Despite the availabilty of imaging-based and mass-spectrometry-based methods for spatial proteomics, a key challenge remains connecting images with single-cell-resolution protein abundance measurements. Here, we introduce Deep Visual Proteomics (DVP), which combines artificial-intelligence-driven image analysis of cellular phenotypes with automated single-cell or single-nucleus laser microdissection and ultra-high-sensitivity mass spectrometry.

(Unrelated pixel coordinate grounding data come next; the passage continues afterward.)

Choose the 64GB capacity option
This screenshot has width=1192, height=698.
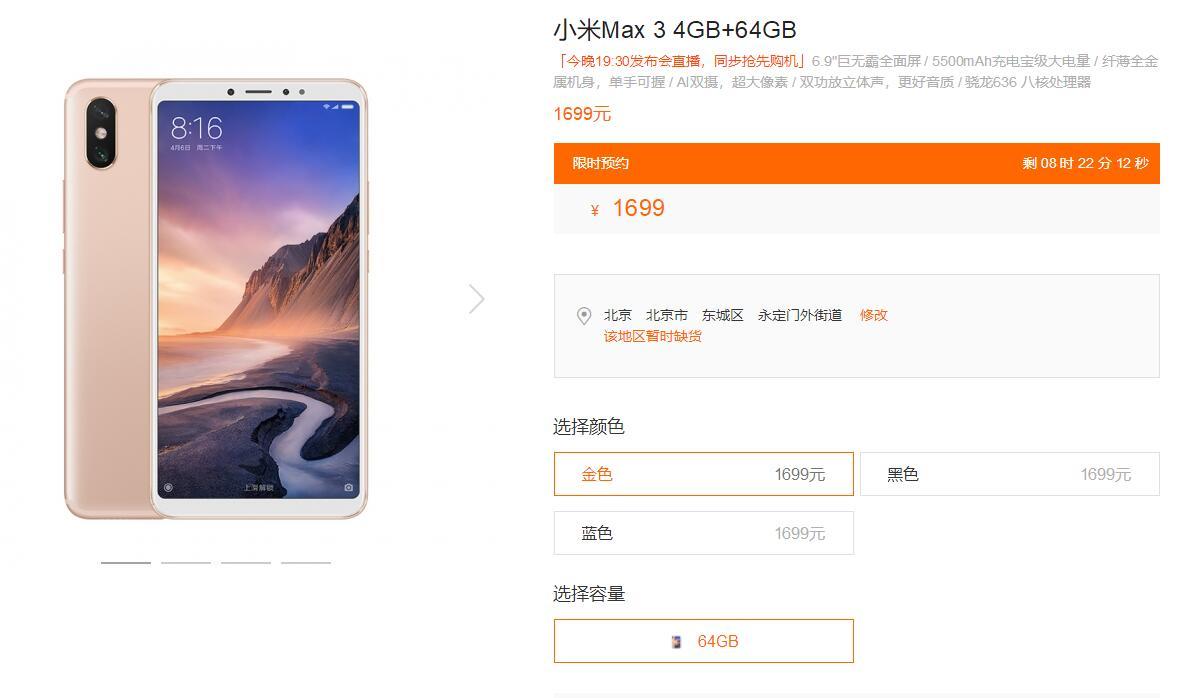[704, 641]
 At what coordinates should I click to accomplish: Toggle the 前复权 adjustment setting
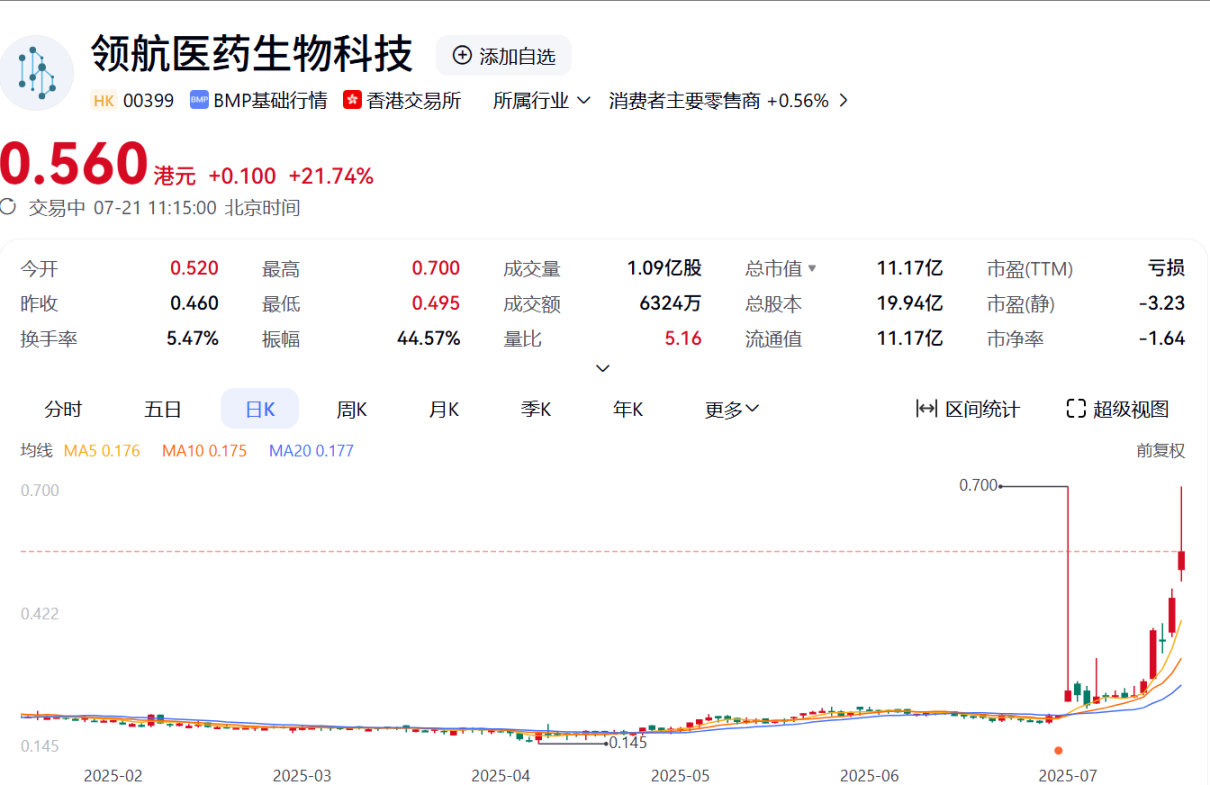[x=1160, y=451]
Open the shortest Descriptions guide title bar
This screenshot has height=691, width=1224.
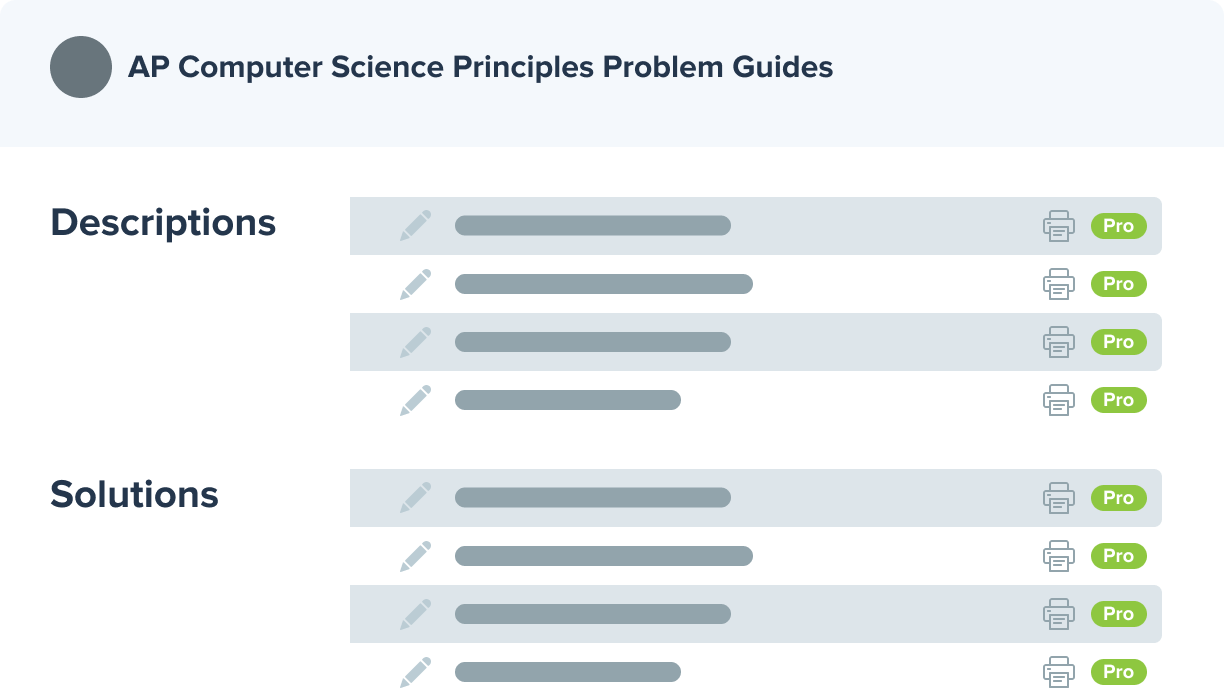[568, 400]
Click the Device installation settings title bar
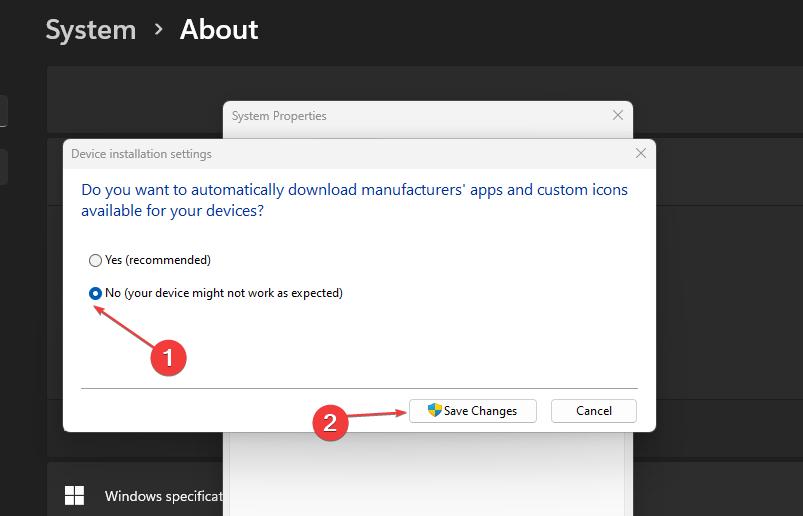This screenshot has width=803, height=516. [300, 154]
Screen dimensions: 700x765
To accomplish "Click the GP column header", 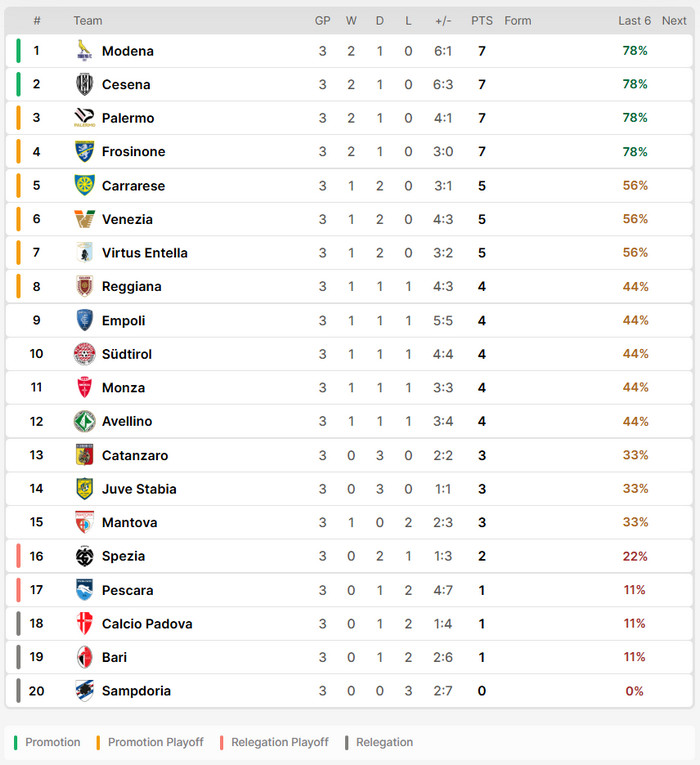I will coord(322,20).
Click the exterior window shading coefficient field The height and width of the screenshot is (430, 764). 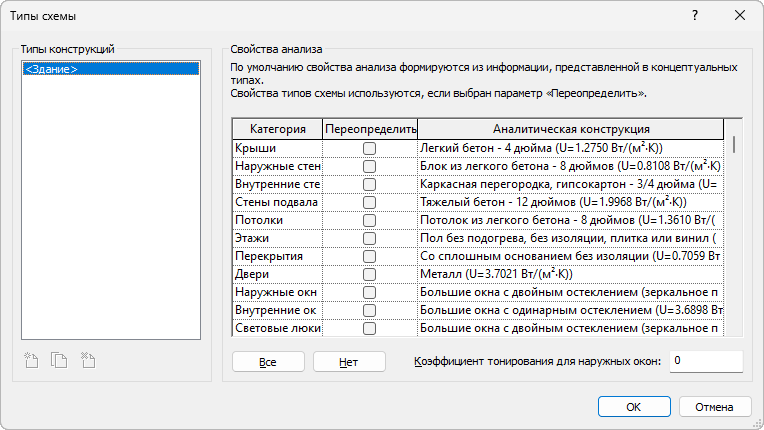tap(705, 361)
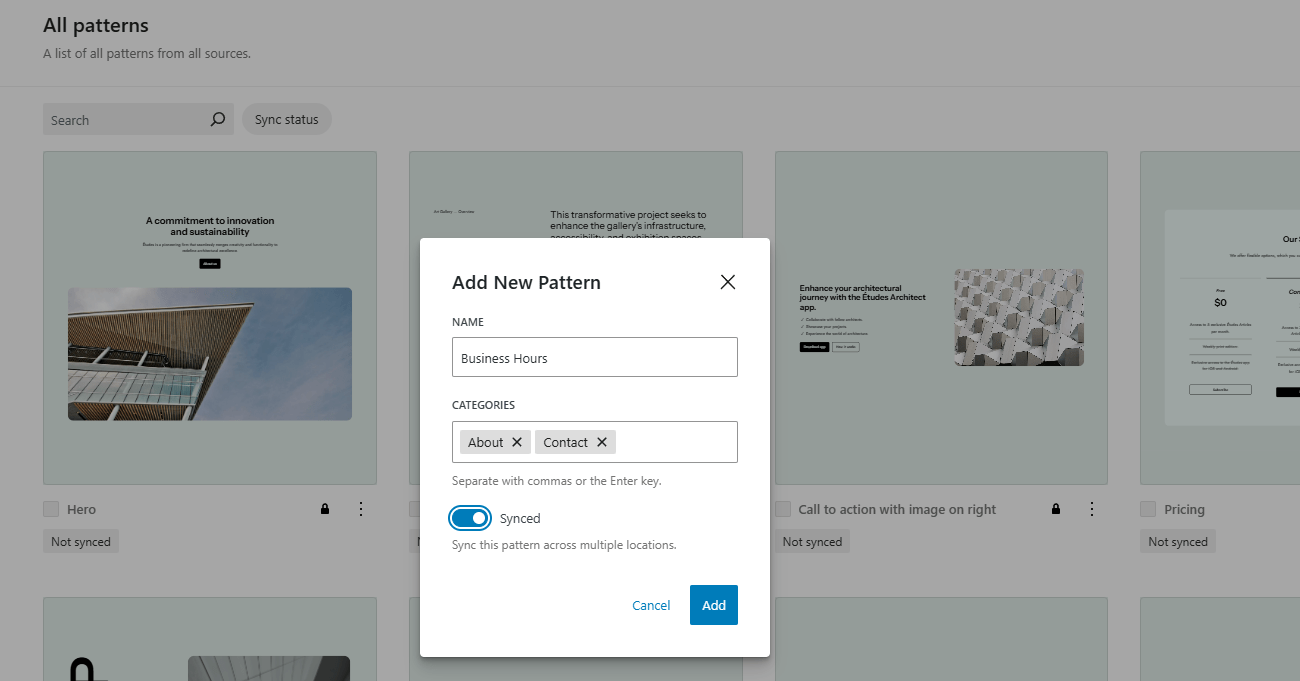
Task: Open options for Call to action with image pattern
Action: click(x=1091, y=509)
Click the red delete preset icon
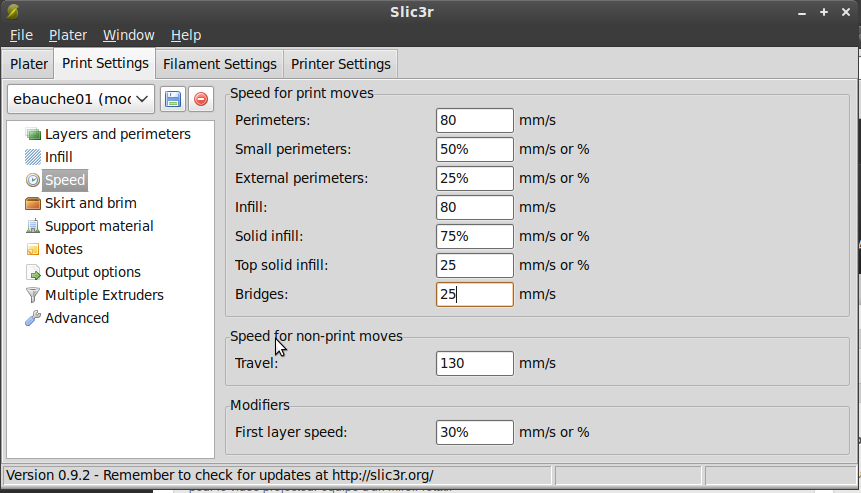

DVP links protein abundance to complex cellular or subcellular phenotypes while preserving spatial context. By individually excising nuclei from Cell Culture, we classified distinct cell states with proteomic profiles defined by known and uncharacterized proteins. In an archived primary Melanoma tissue, DVP identified spatially resolved proteome changes as normal melanocytes transition to fully invasive Melanoma, revealing pathways that change in a spatial manner as Cancer progresses, such as mRNA splicing dysregulation in metastatic vertical growth that coincides with reduced interferon signaling and antigen presentation. The ability of DVP to retain precise spatial proteomic information in the tissue context has implications for the molecular profiling of clinical samples.